WE MADE SOMETHING! #lookit

 

 

The fine art of grassroots “getting all up in people’s faces” with The Guild. Tweetin’ and pioneerin’ and awards! Oh my!

 

 

 

When I was in music school in college, everyone had to perform a senior recital in order to complete their degree. But it was a serious pain to get anyone to ATTEND the events. Enduring a classical saxophone concert for more than fifteen minutes is a private hell NO ONE wants to live through if you’re not dating the person, believe me.

 

As the tiny prodigy of the building, I entered my recital semester with an ego the size of a Mack Truck. There was no way I was playing to an empty house! Did I put eight months of work into learning a Henryk Wieniawski showpiece with twelve million notes packed into three minutes for nothing?
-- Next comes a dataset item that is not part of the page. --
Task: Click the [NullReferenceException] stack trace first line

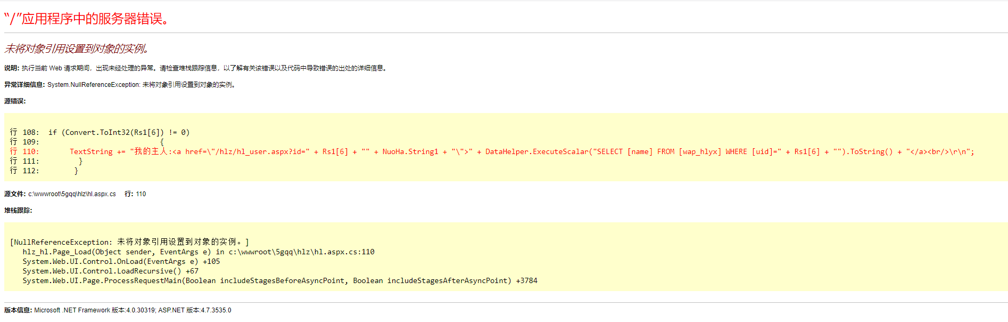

Hell, no! People were gonna show up. They had no mother-frakkin’ choice!

 

Ahem.

 

I did all the regular things you were supposed to do to get attendance. I ordered tons of food and picked out a skanky dress that my professor gave two thumbs-up to, but I knew I needed something extra. Something special. Maybe something to do with the fliers everyone posted around campus to advertise their events? I asked myself, What can I make that stands out from the boring “John Smith plays an evening of Brahms at 7 p.m. Tuesday” kind of thing?

 

Hmm, what could I do . . . ?

 

 

 

Yup, that’ll work. That’s me as “Xena, Princess Violinist.” I whipped it up in the computer lab one evening, and, MAN, was I happy when I figured out how to engulf that violin in flames. An evil genius “muhahaha” kind of joy!

 

I printed up about a hundred of the fliers and blanketed the music building at 11:00 p.m., right before the place locked up. I couldn’t wait to see what people thought when I got to school the next day.

 

Good news: THEY PAID ATTENTION.

 

Bad news: I got pulled into the dean’s office and was forced to take the fliers down due to “questionable taste level.” But at that point there weren’t many left anyway. People had stolen them. All the stoner percussionist majors tracked me down to say, “Badass, man, I’ll be there!”